[Excerpt provided — start]
In the era before echocardiography, angiography was useful in analyzing the size of the valve annuli, the motion of the leaflets, quantified valve stenosis and regurgitation, and evaluated left ventricular size and function. In the current era of echocardiography, these features are all assessed noninvasively. Cardiac catheterization is rarely required in the younger patient even if pulmonary hypertension is present as pulmonary hypertension resolves in the long term.


Nevertheless, there may be a role for left or right heart catheterization in an adult with significant ventricular dysfunction, to assess hemodynamics, and/or perform coronary angiography. Coronary angiography in particular is indicated before valve surgery in those with a history of cardiovascular disease or left ventricular dysfunction, to name a few. Those with end-stage RHD following redo valve surgery in high-income countries require hemodynamic evaluation for consideration for transplantation. Catheter-based evaluation of the patient with RHD is discussed in detail in Chapter 7 .


New Methods—CT Scan and Magnetic Resonance Imaging


Three-dimensional imaging such as computerized tomography (CT) scan and cardiac magnetic resonance imaging (MRI) have gone through major developments within the last decade and many of their functions have overtaken the original role of angiography. A CT scan is extremely useful in outlining coronary anatomy, and it can also demonstrate the calcification of a leaflet or of an aortic homograft in an adult or a redo situation. In redo aortic root surgery, it is helpful to know exactly the position of the cardiac structures behind the sternum that allows for safe reentry.
[Excerpt provided — finish]
From the passage on heart imaging above, copy word for word the part between "New Methods—CT Scan" and "for safe reentry.", inclusive.
[Available data — start]
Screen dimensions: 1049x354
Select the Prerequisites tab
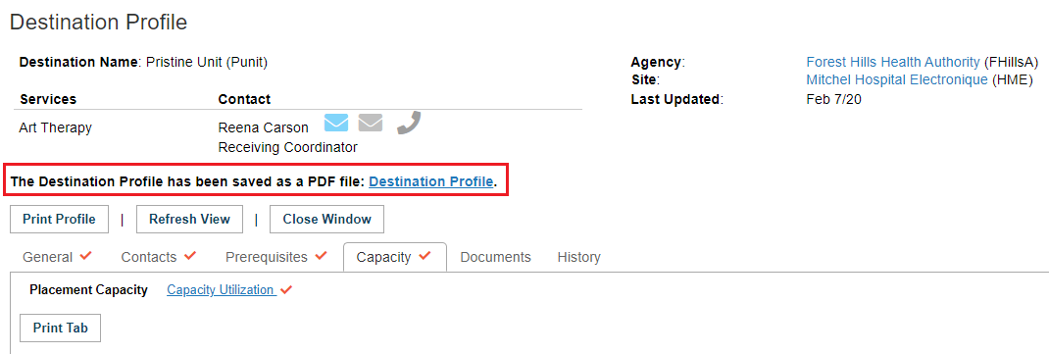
[Available data — finish]
[Available data — start]
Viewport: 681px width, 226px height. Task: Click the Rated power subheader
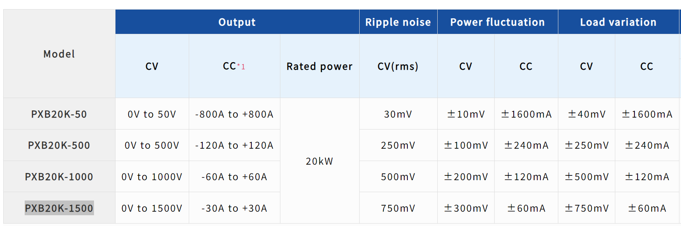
[Available data — finish]
Your solution ::
New Methods—CT Scan and Magnetic Resonance Imaging


Three-dimensional imaging such as computerized tomography (CT) scan and cardiac magnetic resonance imaging (MRI) have gone through major developments within the last decade and many of their functions have overtaken the original role of angiography. A CT scan is extremely useful in outlining coronary anatomy, and it can also demonstrate the calcification of a leaflet or of an aortic homograft in an adult or a redo situation. In redo aortic root surgery, it is helpful to know exactly the position of the cardiac structures behind the sternum that allows for safe reentry.